Add an easy way to use LangChain components wiithout writing Python code
It is pretty easy to use LangChain, but you still have to write Python code.
There are some APIs that should be easy to integrate without writing code, for instance the DocumentLoader API. https://python.langchain.com/docs/modules/data_connection/document_loaders/
What about something like
pipeline:
- type: "s3-source"
.....
- type: "langchain-documentloader-processor"
configuration:
documentLoader: CSVLoader
params....
....
This way LangStream users can use the full power of LangChain without writing any code
This would be a huge value add. I can look into it further.
We would be the only platform on the market to my knowledge with a no-code option for LangChain, and we could co-market it in all the LangChain forums, etc.

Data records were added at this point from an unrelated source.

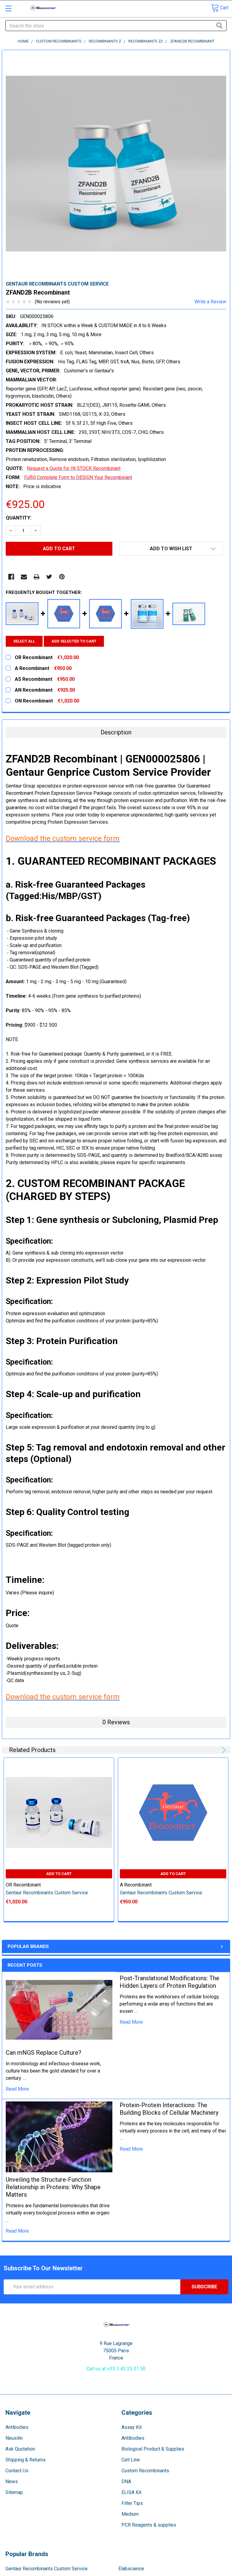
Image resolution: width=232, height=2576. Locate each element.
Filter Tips (132, 2503)
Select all (24, 641)
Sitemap (14, 2492)
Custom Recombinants (145, 2470)
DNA (126, 2481)
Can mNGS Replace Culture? (43, 2052)
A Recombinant (136, 1885)
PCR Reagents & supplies (148, 2525)
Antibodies (16, 2427)
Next (223, 1750)
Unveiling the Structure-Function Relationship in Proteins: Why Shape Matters (53, 2187)
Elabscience (131, 2568)
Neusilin (14, 2438)
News (11, 2481)
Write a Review (210, 302)
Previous (215, 1750)
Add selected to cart (73, 641)
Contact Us (16, 2470)
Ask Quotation (20, 2449)
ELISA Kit (131, 2492)
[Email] (23, 576)
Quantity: (18, 518)
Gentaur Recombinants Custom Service (46, 2568)
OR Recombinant (23, 1885)
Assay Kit (131, 2427)
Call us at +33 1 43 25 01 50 (116, 2369)
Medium (130, 2514)
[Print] (36, 576)
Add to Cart (59, 1873)
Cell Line (130, 2460)
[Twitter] (49, 576)
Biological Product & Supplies (152, 2449)
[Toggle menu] (8, 8)
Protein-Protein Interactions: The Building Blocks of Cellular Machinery (169, 2108)
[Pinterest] (61, 576)
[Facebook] (11, 576)
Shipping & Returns (25, 2460)
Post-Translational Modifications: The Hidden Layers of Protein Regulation (169, 1982)
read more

The interface for the document loader is pretty simple:
load()
lazy_load()
and in some cases:
load_and_split(text_splitter)
We would just need to account for the constructors, which seem to be more widely varied.
The other things we'd really want to find a way to hook into (from the LangChain project) would be chains, embeddings, prompts, andllms
That would be quite easy to do in Python as it's easy to call the document loader constructor and constructor parameters by name/reflection.
The problem I see is how to indicate that the source processed the document in a generic way.
For instance in the LangChain S3 source, we delete the file from the bucket when commit is called.
We need something otherwise a pod restart will trigger the document loading again.
See https://github.com/LangStream/langstream/pull/543 for a first step towars that direction.